> Selected text:
· · ·

To describe relations between entities and dimensions, children reference their parents. This ensures that an entity can have only one parent, and keeps the size of dimension and entity definitions reasonable even where there are thousands of children. Taxonomies, on the other hand, explicitly list their dimensions because dimensions are allowed to be in more than one taxonomy and dimensions are not expected to be large in number.

aceTaxonomyDefinition

A taxonomy definition contains a name, an ID, and a list of dimensions. The list of dimensions is represented as a list of aliases without namespace (always in the _taxonomy namespace).

Attribute	Description
id	Should match the content's alias in _taxonomy
name	Default human readable name for the taxonomy
dimensions	A list of strings that are un-namespaced aliases for dimensions

Currently taxonomy names cannot be localized.

aceDimensionDefinition

A dimension definition contains a name, an ID, a flag specifying whether the dimension is enumerable or not, and localizations. The definition does not include a list of the dimension's child entities, instead the entities reference their parents.

Attribute	Description
id	Should match the content's alias in _taxonomy
name	Default human readable name for the dimension
enumerable	Defines whether the dimension is considered enumerable or not
localizations	An object mapping language codes to the dimension's name in that language

aceEntityDefinition

An entity definition contains a name, an ID, a parent, and localizations. The definition does not include a list of the entity's children, instead entities reference their parents.

Attribute	Description
id	Should match the content's alias in _taxonomy
name	Default human readable name for the entity
localizations	An object mapping language codes to the dimension's name in that language
parent	The entity's parent, either another entity or a dimension

Taxonomy Service

The Taxonomy Service is a REST web service for accessing Atex Metadata taxonomies. It contains two endpoints: structure and complete. structure is used to fetch the taxonomy structure definitions stored in the system, while complete is intended to support autocompletion of entities. The Taxonomy Service uses JSON to represent results.

There are currently two possible values for the {functional-domain} part of the url, namely: structure, and complete. The structure domain concerns examining and updating the underlying taxonomy structure.

Structure

The structure endpoint lets you get a taxonomy, dimension or entity. It is located under /structure in the the Taxonomy Service, where ID is a taxonomy, dimension or entity ID. It only supports GET requests.

All operations for the structure endpoint follow the same URL format:

/structure/{id}

where ID is the ID of the taxonomy, dimension or entity you want to get. The ID can also be left out, in which case you will get all taxonomies.

· · ·

> Material provided:
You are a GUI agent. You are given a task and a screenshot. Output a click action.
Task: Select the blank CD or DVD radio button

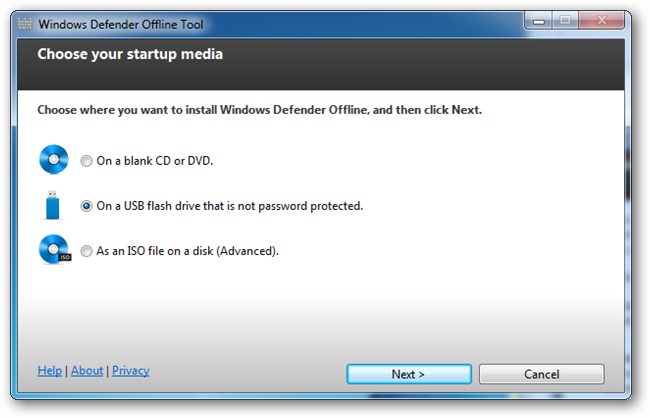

· · ·

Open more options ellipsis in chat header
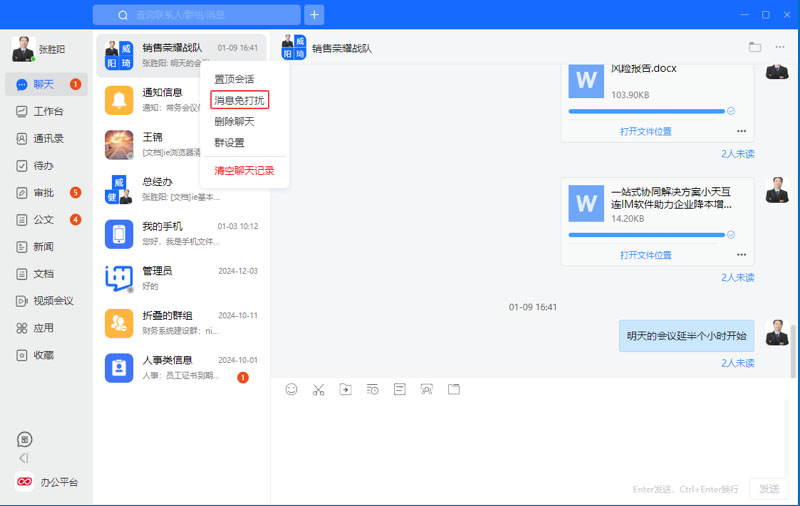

· · ·

> Written problem 1:
Using the taxonomy documentation, can you answer these?
(a) What kind of name currently cannot be localized?
(b) Which two endpoints does the Taxonomy Service contain?
(c) What do you get if the ID is left out of the structure URL?
> Written problem 2: Can you output the part of the taxonomy documentation starting at "aceEntityDefinition" and ending at "instead entities reference their parents.", copied word for word?
The items have no role in this work.

> Task answer 1:
(a) Taxonomy names.
(b) Structure and complete.
(c) All taxonomies.

> Task answer 2:
aceEntityDefinition

An entity definition contains a name, an ID, a parent, and localizations. The definition does not include a list of the entity's children, instead entities reference their parents.